Elgun T., Musteri Oltulu Y., Arslan H. I., Gundogan G. I., Ciraci E., Nazligul E., ...Daha Fazla

Comptes Rendus de L'Academie Bulgare des Sciences, cilt.79, sa.3, 2026 (SCI-Expanded, Scopus) identifier identifier

  • Yayın Türü: Makale / Tam Makale
  • Cilt numarası: 79 Sayı: 3
  • Basım Tarihi: 2026
  • Doi Numarası: 10.7546/crabs.2026.03.10
  • Dergi Adı: Comptes Rendus de L'Academie Bulgare des Sciences
  • Derginin Tarandığı İndeksler: Science Citation Index Expanded (SCI-EXPANDED), Scopus, BIOSIS, MathSciNet, zbMATH
  • Anahtar Kelimeler: bromelain, cell cycle, IL-10, IL-6, macrophage, polyphenol, total antioxidant capacity
  • İstanbul Üniversitesi Adresli: Evet

Özet

Polyphenols are a diverse family of plant secondary metabolites with well-documented antioxidant and anti-inflammatory activities.
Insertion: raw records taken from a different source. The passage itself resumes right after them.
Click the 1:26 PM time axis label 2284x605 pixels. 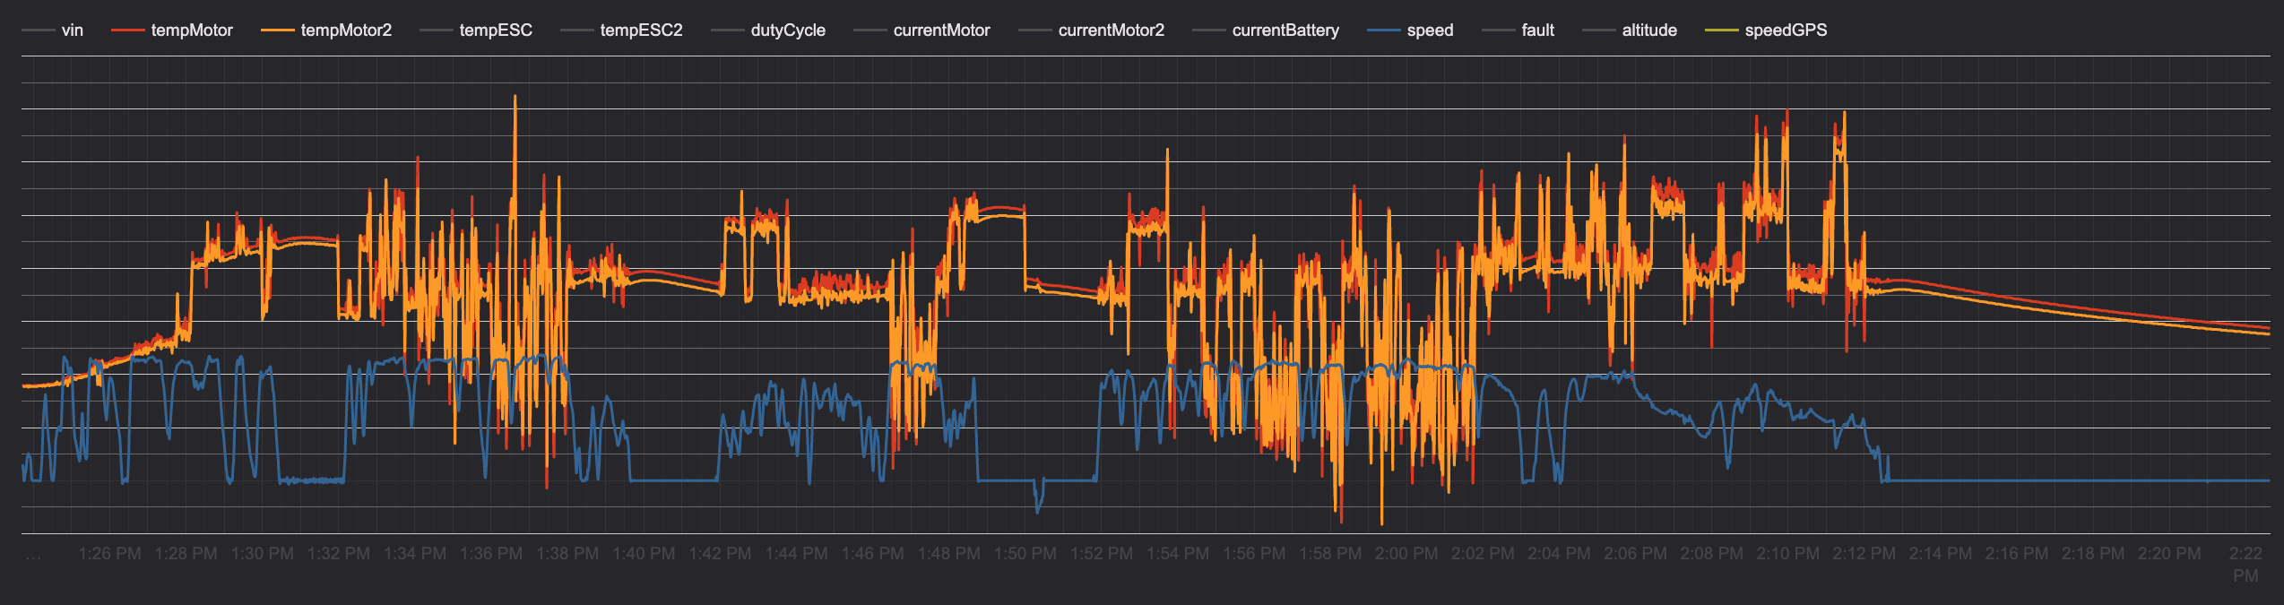coord(109,554)
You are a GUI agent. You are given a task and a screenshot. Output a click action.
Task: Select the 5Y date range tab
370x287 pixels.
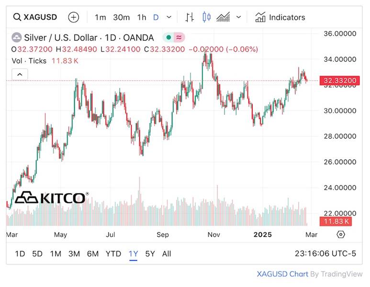(x=150, y=254)
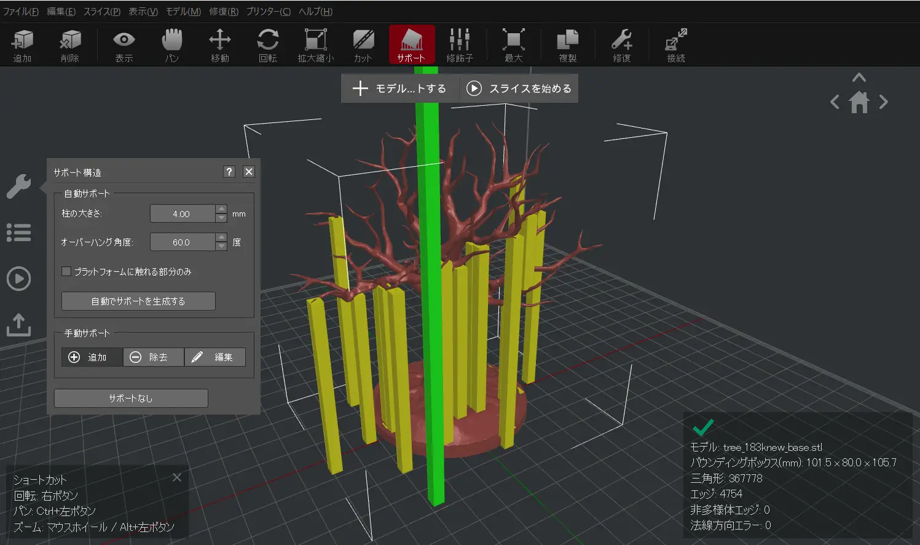Select the Move (移動) tool
The width and height of the screenshot is (920, 545).
[219, 46]
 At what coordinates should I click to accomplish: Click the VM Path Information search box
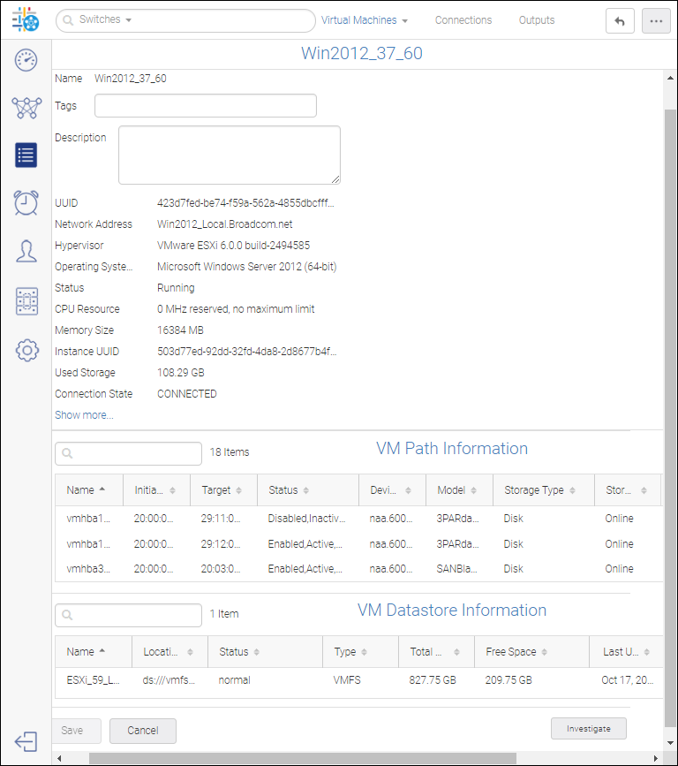pyautogui.click(x=129, y=453)
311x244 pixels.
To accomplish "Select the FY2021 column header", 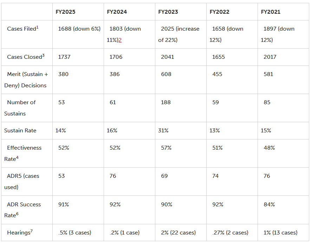I will click(x=271, y=12).

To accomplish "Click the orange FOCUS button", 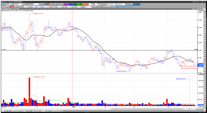I will click(85, 4).
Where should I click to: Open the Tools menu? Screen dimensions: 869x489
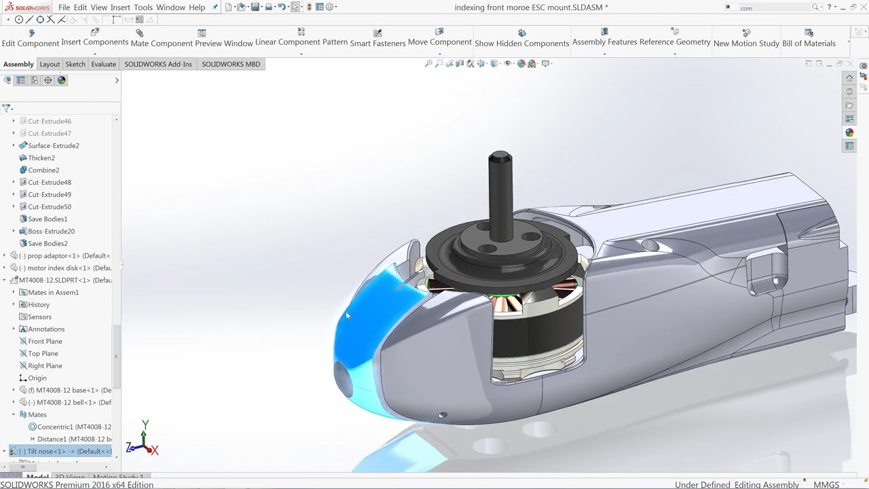[x=143, y=7]
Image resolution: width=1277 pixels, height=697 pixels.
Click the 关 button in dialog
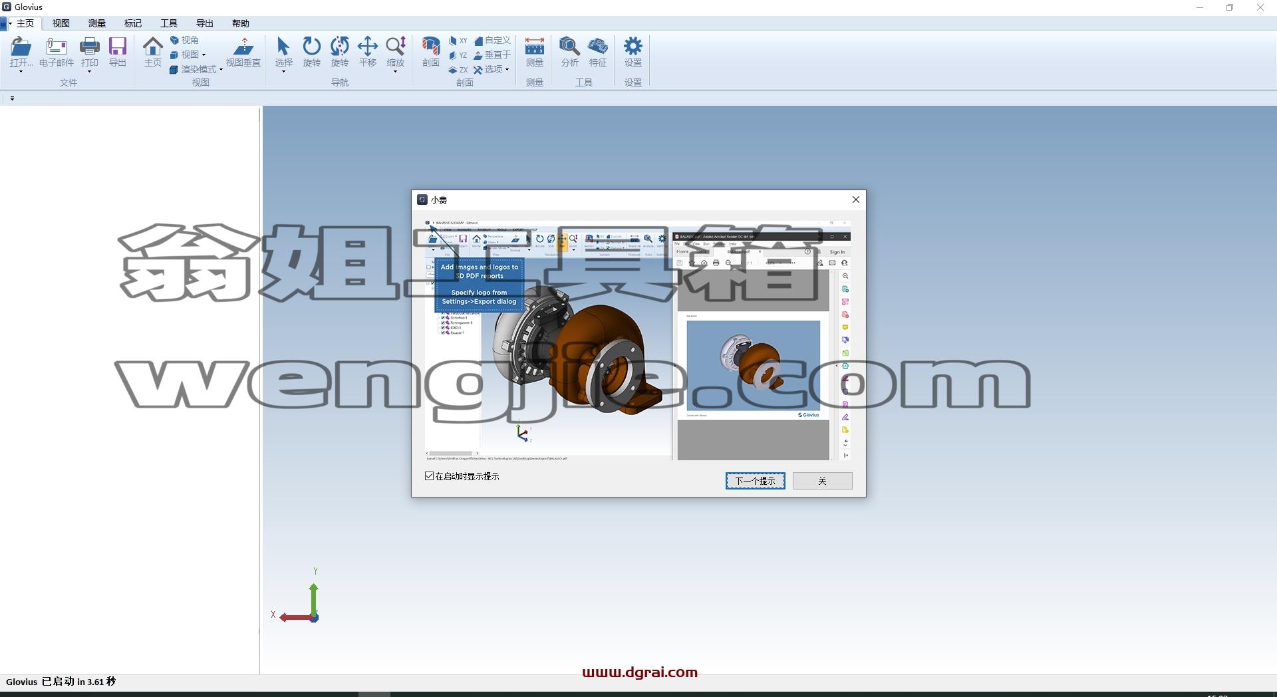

Bromelain is a pineapple-derived cysteine protease with documented anti-inflammatory activity. This study aimed to comprehensively evaluate the immunomodulatory, anti-inflammatory, and proliferative effects of a plant-derived polyphenol–bromelain (PB) combination (SammyVit, Turkiye) on the murine macrophage cell line J774. Cells were cultured in RPMI-1640 medium and treated with PB at 1%, 2.5%, 5%, 10%, and 20%. Inflammatory responses were assessed by measuring interleukin-6 (IL-6) and interleukin-10 (IL-10) levels; oxidative balance was evaluated using total antioxidant capacity (TAC). Cell-cycle dynamics were analyzed by flow cytometry. PB significantly reduced IL-6, increased IL-10 and TAC, and elevated the proportion of cells in the S and G2/M phases, supporting enhanced proliferative activity. Collectively, the results indicate coordinated anti-inflammatory, antioxidant, and pro-proliferative actions consistent with suppression of redox-sensitive pathways and reinforcement of a repair-compatible macrophage phenotype. The data support further mechanistic dissection and motivate translational testing in primary human macrophages and relevant in vivo models.